SET TASK: Copy the records from their start through the line containing "Contact Us (361, 1703)", requests included, and shift every coordinate in the answers by -104.

Part of a data file:
◆ ◆ ◆ ◆ ◆
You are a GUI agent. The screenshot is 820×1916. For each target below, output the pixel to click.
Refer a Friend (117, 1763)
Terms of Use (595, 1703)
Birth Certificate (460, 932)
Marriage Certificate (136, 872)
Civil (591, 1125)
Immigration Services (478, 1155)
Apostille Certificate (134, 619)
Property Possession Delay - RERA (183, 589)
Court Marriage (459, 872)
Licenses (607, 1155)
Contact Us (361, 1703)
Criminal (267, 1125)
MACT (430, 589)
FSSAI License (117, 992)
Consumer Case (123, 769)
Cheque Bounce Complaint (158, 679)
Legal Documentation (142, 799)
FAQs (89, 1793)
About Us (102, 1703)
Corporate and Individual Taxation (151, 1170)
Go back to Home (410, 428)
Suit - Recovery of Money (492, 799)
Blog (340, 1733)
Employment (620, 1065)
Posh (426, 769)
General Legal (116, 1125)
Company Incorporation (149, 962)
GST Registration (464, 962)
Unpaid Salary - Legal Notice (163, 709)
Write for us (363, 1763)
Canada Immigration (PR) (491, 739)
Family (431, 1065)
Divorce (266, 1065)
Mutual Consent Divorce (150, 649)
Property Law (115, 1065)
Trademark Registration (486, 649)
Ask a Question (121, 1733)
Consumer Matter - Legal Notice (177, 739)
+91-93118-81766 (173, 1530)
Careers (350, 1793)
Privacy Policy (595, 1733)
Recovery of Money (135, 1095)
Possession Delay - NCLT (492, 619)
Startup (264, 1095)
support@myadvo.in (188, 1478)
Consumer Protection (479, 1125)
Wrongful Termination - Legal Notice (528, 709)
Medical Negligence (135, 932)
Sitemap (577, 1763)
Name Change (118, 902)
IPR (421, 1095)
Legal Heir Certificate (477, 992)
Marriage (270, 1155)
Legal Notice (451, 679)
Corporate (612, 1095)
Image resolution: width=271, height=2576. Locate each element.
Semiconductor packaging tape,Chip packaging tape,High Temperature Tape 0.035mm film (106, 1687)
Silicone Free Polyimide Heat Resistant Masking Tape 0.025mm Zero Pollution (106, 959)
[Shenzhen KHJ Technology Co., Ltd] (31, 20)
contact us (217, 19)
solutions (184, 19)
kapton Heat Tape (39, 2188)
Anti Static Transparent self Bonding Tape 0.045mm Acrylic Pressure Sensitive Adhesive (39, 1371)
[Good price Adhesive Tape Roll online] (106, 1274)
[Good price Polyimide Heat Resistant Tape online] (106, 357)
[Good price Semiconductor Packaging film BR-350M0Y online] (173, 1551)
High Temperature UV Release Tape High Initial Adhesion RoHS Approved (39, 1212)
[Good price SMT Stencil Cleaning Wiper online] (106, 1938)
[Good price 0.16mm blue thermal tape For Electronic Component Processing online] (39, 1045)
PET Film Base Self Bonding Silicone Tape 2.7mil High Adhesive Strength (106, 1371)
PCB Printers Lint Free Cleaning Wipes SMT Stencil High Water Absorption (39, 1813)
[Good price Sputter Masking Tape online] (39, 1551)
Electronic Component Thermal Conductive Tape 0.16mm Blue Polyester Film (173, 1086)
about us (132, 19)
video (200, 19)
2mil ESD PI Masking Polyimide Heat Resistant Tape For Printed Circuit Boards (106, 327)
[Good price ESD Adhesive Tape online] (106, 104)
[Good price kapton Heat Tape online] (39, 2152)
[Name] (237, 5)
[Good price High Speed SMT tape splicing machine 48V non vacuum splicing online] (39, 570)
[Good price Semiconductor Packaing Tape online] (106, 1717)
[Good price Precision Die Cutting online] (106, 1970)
◆ ◆ ◆ ◆ ◆
TASK ANSWER:
You are a GUI agent. The screenshot is 820×1916. For each target below, output the pixel to click.
Refer a Friend (13, 1659)
Terms of Use (491, 1599)
Birth Certificate (356, 828)
Marriage Certificate (32, 768)
Civil (487, 1021)
Immigration Services (374, 1051)
Apostille Certificate (30, 515)
Property Possession Delay - RERA (79, 485)
Court Marriage (355, 768)
Licenses (503, 1051)
Contact Us (257, 1599)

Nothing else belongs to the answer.